Established in 1981, the restaurant attracts a fair crowd, even on a Monday…………..
Major attractions are the lassis. I was all set to hold back on this sweetened yoghurt drink until pudding, but I was so tempted by my friend’s sweet lassi that I was unable to resist a mango lassi which tasted as milkshakes tasted when you were young.
I think I would have stuck with the lassis, had not the house white been so nice crisp dry all the usual things about good white. This is South Indian cuisine – most Indian rests. Serving North Indian food the cast list was a bit different from normal. The medu vadu – fried lentil donuts. But the potato bonda a pancake type thing and the kancheepuram idli, rice puffs, had a gloriously spicy smell as did the intriguingly titled special upma all dishes coming on crested plates.

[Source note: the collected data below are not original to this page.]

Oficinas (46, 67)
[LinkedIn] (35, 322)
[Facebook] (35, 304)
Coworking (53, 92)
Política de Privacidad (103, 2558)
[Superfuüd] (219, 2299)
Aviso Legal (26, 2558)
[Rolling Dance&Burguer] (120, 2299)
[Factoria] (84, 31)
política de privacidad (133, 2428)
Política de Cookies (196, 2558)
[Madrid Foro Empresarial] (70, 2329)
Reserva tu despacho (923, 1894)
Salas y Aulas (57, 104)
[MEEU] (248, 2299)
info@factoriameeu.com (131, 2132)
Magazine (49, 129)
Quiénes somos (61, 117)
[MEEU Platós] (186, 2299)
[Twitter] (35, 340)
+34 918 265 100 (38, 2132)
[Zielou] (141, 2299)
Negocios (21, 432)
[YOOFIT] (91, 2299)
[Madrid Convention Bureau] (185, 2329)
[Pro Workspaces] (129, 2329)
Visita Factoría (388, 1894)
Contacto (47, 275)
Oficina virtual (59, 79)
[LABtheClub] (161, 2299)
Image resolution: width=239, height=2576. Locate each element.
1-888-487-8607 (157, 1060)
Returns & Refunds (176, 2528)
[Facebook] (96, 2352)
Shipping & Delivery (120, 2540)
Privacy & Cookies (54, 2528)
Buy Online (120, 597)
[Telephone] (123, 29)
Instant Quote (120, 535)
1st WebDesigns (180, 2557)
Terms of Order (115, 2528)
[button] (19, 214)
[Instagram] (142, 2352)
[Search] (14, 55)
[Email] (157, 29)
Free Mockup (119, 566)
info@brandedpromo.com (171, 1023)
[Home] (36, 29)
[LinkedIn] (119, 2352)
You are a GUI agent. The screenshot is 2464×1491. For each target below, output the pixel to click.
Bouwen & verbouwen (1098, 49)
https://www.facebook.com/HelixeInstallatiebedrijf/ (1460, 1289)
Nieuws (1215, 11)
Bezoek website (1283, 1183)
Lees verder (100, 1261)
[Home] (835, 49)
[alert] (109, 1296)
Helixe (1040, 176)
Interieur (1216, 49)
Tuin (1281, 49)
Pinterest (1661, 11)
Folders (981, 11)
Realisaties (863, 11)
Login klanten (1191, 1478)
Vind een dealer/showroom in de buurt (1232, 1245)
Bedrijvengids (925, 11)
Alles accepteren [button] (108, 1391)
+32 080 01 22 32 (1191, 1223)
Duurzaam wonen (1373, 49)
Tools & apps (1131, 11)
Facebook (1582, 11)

Altogether rather filling for starters, which may have been my blatant carnivorism, which makes me feel I need to stock up when there’s no meat on the menu. But for the main course we had no reason to complain about the lack of meat as the matter paneer a sure fire hit was as good if not better than any curry I’ve tasted and was well complemented by the lemon rice as well as the onion rava masala dosa pancakes, but with a kind of lunar surface and maysore masala dosa sort of stuffed pancakes if that makes any sense. Nor to mention the lachadar paratha – bread in a whirl. Of the desserts I failed to get over the fact the gulab jamin which so looked like a pear, was in fact made from condensed milk but I liked the badam halwa made with almonds and rather similar to marzipan. And my friend declared that the gajjar halwa was very nice indeed.